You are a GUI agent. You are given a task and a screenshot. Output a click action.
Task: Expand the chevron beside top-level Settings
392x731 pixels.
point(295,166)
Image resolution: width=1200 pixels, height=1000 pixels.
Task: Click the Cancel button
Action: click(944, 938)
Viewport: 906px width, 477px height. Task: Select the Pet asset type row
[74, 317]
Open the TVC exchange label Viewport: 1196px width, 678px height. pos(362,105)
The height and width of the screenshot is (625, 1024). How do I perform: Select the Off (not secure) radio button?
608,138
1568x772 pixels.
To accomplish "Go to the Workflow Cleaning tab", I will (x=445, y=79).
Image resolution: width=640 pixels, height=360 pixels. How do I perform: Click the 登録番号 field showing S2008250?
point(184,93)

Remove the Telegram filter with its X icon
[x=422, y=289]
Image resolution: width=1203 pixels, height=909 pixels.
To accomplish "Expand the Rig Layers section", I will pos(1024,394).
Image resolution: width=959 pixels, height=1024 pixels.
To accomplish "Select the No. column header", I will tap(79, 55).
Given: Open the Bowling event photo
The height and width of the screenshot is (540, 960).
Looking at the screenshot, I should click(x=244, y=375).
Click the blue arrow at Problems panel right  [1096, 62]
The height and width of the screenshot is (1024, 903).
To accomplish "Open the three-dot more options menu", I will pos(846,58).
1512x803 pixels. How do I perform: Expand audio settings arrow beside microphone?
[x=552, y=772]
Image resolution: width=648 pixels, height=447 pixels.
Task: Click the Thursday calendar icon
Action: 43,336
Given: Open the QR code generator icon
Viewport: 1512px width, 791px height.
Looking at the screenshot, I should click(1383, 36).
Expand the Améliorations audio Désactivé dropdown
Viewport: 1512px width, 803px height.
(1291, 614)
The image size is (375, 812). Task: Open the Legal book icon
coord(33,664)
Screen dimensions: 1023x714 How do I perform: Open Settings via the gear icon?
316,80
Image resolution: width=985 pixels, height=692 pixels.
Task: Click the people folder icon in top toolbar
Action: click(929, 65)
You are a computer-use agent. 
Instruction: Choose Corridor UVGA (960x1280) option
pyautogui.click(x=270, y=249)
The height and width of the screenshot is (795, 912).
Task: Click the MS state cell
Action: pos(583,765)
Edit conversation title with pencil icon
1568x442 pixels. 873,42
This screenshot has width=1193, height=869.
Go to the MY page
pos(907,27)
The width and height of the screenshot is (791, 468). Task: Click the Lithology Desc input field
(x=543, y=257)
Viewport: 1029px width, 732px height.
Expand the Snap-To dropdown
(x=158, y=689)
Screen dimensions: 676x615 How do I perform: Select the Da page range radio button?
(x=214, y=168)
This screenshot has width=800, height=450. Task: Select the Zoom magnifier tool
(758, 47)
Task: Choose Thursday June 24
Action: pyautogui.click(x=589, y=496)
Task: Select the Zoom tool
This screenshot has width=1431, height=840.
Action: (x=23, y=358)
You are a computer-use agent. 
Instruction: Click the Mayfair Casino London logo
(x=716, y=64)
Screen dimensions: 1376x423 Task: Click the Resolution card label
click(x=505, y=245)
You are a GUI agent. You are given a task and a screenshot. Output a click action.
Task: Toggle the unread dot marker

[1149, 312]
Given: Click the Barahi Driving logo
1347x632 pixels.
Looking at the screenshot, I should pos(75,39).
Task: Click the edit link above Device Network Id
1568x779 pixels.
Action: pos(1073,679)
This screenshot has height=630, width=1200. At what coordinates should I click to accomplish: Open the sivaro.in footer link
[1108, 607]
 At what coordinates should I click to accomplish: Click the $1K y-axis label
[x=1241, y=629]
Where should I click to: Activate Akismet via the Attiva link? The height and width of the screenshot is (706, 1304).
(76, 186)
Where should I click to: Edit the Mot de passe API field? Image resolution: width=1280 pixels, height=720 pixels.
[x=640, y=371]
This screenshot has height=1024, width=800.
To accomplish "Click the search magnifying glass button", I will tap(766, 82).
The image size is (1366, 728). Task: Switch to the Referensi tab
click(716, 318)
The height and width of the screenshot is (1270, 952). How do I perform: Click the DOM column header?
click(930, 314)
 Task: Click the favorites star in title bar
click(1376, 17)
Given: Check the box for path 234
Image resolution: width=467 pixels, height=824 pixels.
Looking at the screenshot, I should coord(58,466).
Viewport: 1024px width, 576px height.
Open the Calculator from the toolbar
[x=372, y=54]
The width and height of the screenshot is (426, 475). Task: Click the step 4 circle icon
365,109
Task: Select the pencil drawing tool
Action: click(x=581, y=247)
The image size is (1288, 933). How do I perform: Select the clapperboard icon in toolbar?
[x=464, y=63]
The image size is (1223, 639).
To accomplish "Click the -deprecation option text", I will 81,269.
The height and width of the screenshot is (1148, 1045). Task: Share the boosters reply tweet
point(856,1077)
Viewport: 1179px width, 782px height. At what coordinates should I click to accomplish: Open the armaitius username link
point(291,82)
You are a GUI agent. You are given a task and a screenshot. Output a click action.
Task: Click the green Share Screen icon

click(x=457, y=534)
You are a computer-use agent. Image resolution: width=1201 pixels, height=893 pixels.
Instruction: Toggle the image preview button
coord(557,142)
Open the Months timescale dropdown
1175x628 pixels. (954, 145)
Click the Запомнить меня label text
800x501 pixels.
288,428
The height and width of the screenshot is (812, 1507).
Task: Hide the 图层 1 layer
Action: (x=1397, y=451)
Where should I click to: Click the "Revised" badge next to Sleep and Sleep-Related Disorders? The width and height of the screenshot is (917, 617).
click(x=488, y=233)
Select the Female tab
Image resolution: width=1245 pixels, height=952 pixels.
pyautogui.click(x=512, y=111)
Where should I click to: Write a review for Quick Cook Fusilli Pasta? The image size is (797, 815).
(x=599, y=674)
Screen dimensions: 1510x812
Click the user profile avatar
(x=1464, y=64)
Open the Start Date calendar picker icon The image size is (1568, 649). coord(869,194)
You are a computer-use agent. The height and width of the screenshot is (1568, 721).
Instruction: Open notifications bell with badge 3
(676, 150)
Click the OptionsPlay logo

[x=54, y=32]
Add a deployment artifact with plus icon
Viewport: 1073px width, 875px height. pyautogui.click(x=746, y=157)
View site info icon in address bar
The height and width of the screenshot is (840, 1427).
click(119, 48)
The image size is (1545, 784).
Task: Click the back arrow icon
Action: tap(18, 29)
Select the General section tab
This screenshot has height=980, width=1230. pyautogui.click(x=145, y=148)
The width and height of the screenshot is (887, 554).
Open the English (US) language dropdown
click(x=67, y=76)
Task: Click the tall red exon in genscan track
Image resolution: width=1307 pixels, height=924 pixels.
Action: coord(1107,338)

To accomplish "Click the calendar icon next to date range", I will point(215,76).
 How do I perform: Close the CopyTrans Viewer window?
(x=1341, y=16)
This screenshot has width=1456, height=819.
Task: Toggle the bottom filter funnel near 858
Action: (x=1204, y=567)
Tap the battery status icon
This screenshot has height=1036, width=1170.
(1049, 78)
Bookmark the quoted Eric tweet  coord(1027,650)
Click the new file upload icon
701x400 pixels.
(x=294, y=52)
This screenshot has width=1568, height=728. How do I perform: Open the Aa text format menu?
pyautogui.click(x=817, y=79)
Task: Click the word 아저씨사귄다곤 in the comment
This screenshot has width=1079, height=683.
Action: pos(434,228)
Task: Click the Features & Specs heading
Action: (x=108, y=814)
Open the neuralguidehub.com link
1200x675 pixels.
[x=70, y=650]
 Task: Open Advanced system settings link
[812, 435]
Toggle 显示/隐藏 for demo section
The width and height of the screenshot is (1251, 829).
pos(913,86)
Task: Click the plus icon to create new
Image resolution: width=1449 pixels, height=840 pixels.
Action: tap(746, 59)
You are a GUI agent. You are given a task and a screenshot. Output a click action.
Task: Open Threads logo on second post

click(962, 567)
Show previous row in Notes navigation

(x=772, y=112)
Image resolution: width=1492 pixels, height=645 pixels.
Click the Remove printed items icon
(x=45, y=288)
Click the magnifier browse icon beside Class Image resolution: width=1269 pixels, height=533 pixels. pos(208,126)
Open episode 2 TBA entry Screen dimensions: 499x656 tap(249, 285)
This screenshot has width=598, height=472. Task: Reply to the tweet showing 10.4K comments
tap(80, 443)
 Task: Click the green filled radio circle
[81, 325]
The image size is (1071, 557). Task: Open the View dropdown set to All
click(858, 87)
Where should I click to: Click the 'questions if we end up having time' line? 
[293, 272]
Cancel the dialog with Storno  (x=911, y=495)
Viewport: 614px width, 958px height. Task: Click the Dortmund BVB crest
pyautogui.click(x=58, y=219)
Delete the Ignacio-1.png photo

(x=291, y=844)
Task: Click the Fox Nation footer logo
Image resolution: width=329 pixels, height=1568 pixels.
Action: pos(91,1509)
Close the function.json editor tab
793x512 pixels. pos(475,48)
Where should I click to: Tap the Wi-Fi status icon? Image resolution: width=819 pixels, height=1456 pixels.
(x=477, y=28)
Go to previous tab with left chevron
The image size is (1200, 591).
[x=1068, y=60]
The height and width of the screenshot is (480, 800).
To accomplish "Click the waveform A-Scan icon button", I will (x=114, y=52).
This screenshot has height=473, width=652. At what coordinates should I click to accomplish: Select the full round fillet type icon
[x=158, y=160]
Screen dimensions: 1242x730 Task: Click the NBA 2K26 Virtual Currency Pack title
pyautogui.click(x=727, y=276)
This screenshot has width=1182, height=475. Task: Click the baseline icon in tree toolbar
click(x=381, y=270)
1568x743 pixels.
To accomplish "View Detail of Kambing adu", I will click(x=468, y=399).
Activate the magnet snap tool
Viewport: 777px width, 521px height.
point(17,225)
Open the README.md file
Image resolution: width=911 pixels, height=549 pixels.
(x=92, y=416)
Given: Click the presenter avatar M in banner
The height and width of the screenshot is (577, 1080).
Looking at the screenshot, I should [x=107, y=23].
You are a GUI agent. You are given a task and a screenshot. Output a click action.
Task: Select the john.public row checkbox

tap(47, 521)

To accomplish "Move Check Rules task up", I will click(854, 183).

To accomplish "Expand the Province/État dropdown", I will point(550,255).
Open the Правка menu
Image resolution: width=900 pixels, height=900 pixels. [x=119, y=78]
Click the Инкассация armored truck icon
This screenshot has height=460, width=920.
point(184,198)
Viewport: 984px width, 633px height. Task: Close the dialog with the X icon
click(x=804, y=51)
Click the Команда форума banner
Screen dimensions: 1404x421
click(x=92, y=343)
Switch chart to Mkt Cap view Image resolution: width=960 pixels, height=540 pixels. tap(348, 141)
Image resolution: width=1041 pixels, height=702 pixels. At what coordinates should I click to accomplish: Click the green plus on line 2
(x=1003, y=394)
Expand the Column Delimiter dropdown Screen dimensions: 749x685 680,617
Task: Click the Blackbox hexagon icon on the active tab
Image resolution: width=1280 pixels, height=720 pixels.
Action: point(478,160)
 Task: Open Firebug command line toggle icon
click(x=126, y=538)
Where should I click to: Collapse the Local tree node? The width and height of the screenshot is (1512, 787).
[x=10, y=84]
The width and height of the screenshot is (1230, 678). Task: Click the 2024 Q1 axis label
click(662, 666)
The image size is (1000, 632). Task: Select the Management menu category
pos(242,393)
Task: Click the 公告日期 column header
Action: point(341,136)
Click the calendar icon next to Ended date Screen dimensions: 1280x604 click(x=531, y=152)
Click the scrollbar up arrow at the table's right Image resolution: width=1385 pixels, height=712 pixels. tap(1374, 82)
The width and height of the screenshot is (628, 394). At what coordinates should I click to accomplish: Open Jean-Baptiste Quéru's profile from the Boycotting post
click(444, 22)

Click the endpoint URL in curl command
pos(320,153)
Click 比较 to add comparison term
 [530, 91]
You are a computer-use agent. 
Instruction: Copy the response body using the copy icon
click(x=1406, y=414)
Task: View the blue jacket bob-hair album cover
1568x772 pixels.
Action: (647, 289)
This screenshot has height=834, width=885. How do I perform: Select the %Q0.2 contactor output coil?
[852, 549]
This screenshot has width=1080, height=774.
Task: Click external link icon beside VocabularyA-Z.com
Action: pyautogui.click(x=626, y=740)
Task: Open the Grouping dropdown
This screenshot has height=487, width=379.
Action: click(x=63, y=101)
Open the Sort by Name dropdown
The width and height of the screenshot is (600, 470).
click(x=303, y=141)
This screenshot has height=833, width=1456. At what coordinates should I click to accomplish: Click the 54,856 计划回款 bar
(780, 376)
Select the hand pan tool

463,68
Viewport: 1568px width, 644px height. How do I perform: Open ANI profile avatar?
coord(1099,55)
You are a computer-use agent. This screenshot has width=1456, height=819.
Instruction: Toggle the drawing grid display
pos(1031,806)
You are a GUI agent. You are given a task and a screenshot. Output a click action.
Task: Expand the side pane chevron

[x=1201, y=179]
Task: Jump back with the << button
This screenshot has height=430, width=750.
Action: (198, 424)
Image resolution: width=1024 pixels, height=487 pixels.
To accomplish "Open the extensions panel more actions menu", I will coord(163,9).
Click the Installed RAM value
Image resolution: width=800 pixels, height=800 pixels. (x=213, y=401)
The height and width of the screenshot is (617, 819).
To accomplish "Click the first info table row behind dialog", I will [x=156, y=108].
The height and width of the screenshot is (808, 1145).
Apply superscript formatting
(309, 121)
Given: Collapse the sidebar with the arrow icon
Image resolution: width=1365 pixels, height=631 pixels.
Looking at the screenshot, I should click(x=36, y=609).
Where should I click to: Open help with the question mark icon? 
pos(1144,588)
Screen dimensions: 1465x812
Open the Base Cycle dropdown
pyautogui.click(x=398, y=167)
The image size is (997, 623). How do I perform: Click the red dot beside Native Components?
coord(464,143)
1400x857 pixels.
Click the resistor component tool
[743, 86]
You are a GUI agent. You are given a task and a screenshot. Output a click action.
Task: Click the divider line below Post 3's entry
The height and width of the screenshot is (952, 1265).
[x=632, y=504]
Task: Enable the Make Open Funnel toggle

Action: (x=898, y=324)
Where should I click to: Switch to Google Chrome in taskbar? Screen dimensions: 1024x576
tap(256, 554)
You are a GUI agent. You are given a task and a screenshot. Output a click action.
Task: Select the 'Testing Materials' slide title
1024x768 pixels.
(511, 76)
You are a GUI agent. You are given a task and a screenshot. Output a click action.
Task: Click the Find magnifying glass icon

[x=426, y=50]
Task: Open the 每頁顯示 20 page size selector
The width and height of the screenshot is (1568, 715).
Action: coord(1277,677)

------------------------------------------------------------------------

→ **DIRECTIONS FOR THIS TASK**:
In the entries above, some lines may contain the string "table"; report how many, without additional comment.

→ **RESPONSE BELOW**:
2